You never allowed the pup to counter either....Pups need some prey zigzags and retreats when good barking happens the reward is given. 4 months the puppy is teething, that wedge is way too hard for the age/teeth.
I agree with Steves comments


----------



## Clay Hill (Jan 27, 2016)

Ok..... so, to much to soon...... back up and fill in the gaps. Like I said, REALLY GREEN at this stuff. I train Retrievers and Flushers and find myself telling clients simular suggestions when they're trying to rush puppies. I grew up running gun dogs, and rarely second guess myself when training one. This little guy..... not so much. Lots of conflicting information out there as well. The only group nearby is PSA and that is where most of my contact is with thus far. I've felt like what I've been steered towards could possibly lead to backtracking in order to get the end results, but it seems like a lot of my advice from that circle is to challenge the pup often so later it'll take a truck to rattle his cage. Honestly I'm still in search for a mentor that I mesh with.


----------



## mycobraracr (Dec 4, 2011)

I agree with everyone else's comments. Way too much too soon. Definitely stop all the flipping caring and spinning. Let him win! He needs to be empowered and made to think he can take on the world and win.


----------



## Steve Strom (Oct 26, 2013)

Clay Hill said:


> Ok..... so, to much to soon...... back up and fill in the gaps. Like I said, REALLY GREEN at this stuff. I train Retrievers and Flushers and find myself telling clients simular suggestions when they're trying to rush puppies. I grew up running gun dogs, and rarely second guess myself when training one. This little guy..... not so much. Lots of conflicting information out there as well. The only group nearby is PSA and that is where most of my contact is with thus far. I've felt like what I've been steered towards could possibly lead to backtracking in order to get the end results, but it seems like a lot of my advice from that circle is to challenge the pup often so later it'll take a truck to rattle his cage. Honestly I'm still in search for a mentor that I mesh with.


Really Clay, you should quit doing your own bite work with him. In that short video you made him hectic, pressured him off a bite, have him coming off now himself and missing, and taught him he's going to lose, then just for good measure you praised him for breaking the platz. As much as you hate to admit it, this stuff isn't the same as training gun dogs. Its different. You don't want conflict between you and your dog. Its good between the helper and your dog, but you have to stay on the same team. Some dogs can handle their owner putting on the sleeve, some can't, but either way you have to keep it to what they can deal with and within your skill set. You should stay at the other end of the line and concentrate on learning that part.


----------



## Clay Hill (Jan 27, 2016)

"As much as you hate to admit it, this stuff isn't the same as training gun dogs. Its different."

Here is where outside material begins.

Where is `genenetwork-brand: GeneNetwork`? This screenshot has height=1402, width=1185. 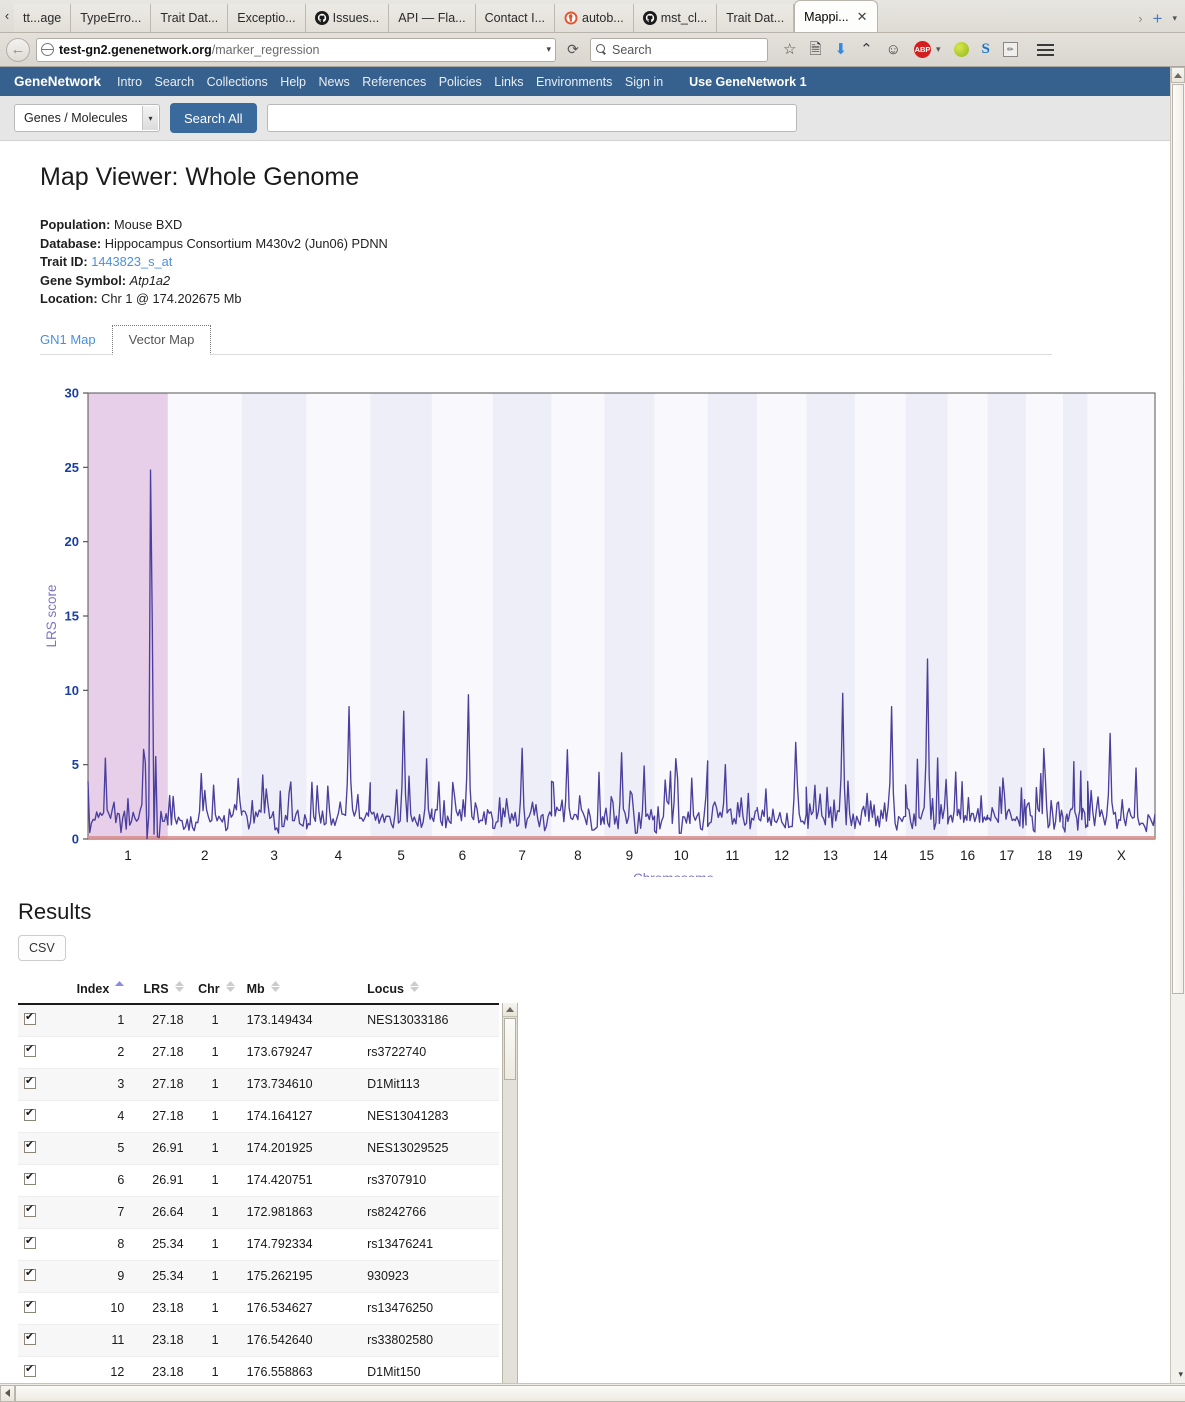
genenetwork-brand: GeneNetwork is located at coordinates (58, 82). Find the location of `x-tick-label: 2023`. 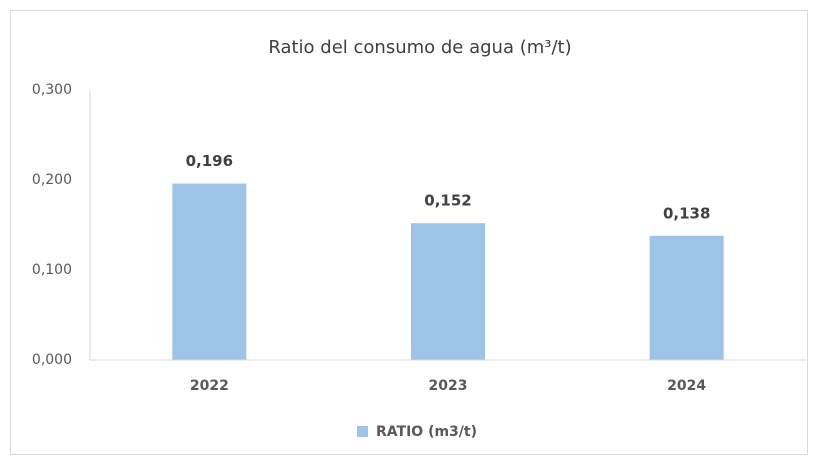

No I don't hate to admit it at all..... **** that's exactly what I am doing.....
All that is being said I've questioned. Hence the "critiques and advice welcome remark"
I'm in middle Georgia and would gladly take references to groups or trainer's anywhere in the state or nearby. I didn't post to hear sunshine, it was posted for advice. I'm pretty thick skinned and actually prefer things not coated in sugar.


----------



## mycobraracr (Dec 4, 2011)

I'm not sure how well this is going to work. Trying from my phone. Take a look at this page. There are some people from Georgia and Tennessee on this list. Feel free to contact them if they are close. They should be able to lead you in the right direction. 
http://www.servicedogsofamerica.com/Content/sdaweb/sdajudges.html


----------



## Steve Strom (Oct 26, 2013)

Learn helper work separately and play with him. Teach him target, out, and carry through motivation. As soon as he outs, give him a rebite. If he doesn't have a full grip, hold still and let him counter. Calm it all down and think about whats going on between you and him. Fun, not fight. Let a good helper increase pressure at the right stages to build his confidence.


----------



## Steve Strom (Oct 26, 2013)

And the honest truth Clay, I wouldn't be any better, just different mistakes. Good helper work is everything, that's why I leave it to them.


----------